The electrode redox reactions of the Daniell cell:

$$\ce{Zn(s) <=> Zn^2+ + 2 e- }$$ $$\ce{Cu(s) <=> Cu^2+ + 2 e- }$$

maintain at the respective electrode a particular potential where both opposite reactions have the same rate, implying there are no external galvanic causes that affect this potential. Rates of oxidation electrode reactions exponentially grow with growing potential and vice versa for reduction. This applies on potentials near the equilibrium one, when the reaction rate is not limited by the diffusion yet. Diffusion cuts off this exponential growth. The faster of the opposite reactions either pushes electrons to an electrode either pulls electrons from it until the electrode potential reaches the equilibrium potential. At this potential, rates of both reactions are equal. Even before electrodes are ever connected, these electrode potentials are in place. Electrodes do not need any external galvanic circuit.

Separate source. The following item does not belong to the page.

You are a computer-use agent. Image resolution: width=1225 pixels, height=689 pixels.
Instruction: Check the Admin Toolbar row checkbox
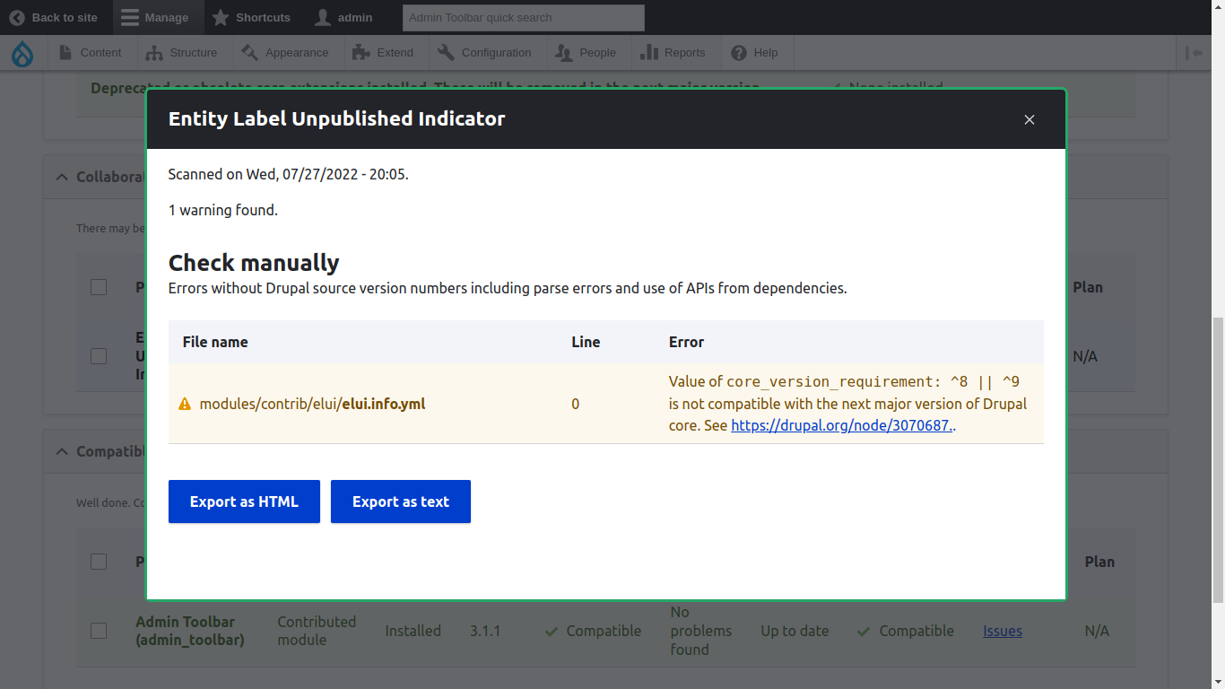(x=98, y=631)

A current flowing between 2 galvanically connected places of different potentials is not part of electrochemistry, but a part of physics which you are already familiar with. The connected external circuit is then just following the Ohm law $I=\frac UR$ The current is shifting electrode potentials by moving electrons, what is the same process as in electrostatics, where potentials of capacitor electrodes are changing, when galvanically connected.

As the resulting potentials are not the equilibrium ones any more, one of the electrode opposite redox reactions takes the upper hand, leading to oxidation at the anode and reduction at cathode. Particularly, the potential of the $\ce{Zn}$ electrode with the lower equilibrium potential gets higher and starts oxidation, making the electrode the anode.

$$\ce{Zn(s) <=>> Zn^2+ + 2 e- }$$

Similarly, the potential of the $\ce{Cu}$ electrode with the higher equilibrium potential gets lower and starts reduction, making the electrode the cathode.

$$\ce{Cu(s) <<=> Cu^2+ + 2 e- }$$

This leads to a kind of race on the zinc electrode in providing electrons on the chemistry side and taking them by the circuitry side. And vice versa for the copper electrode. The actual electrode potential under the load is a kind of the score of this race.

Electronic chips are known for the internal use of electronic charge pumps to get different voltage levels than externally provided. E.g. once famous 8bit CPU Z80 uses external voltage +5V and 0V, internally generating also +12V,-12V,-5V. Electrodes in electrochemical cells can be considered in some sense as chemically powered charge pumps with different target potentials.

Great basic knowledge of chemistry ( and mainly of physics ) is Hyperphysics-Chemistry-electrochemistry, in form of linked cheat sheets. I would recommend electrochemistry chapters of textbooks of a physical chemistry. I have once studied a translation of Moore, EN natives would suggest much more. More advanced sources are here: SE Chemistry resources-for-learning-chemistry

Answer 2

BTW, electrons don't actually actually "flow" very fast. The drift velocity of electrons is incredibly slow, on the order of a millimeter every 5 or ten seconds in a room-temperature conductor. The propagation of current is like the particles in Newton's Cradle, where the electric field bumps each electron down the line, a much faster process. Furthermore, electrons are swept out of the conductor by the electromagnetic force, which propagates on the surface of the conductor at a large fraction of the speed of light in vacuuo, C. The fraction is the velocity factor, perhaps 0.5 to 0.75 C.

So the answer to your question is not as clear-cut as it might seem. You could say the reaction propagates at the speed of the EMF, C times the velocity factor in the connecting wire. However, one then must take into account the buildup of slow-moving ions, creating a space charge slowing things down.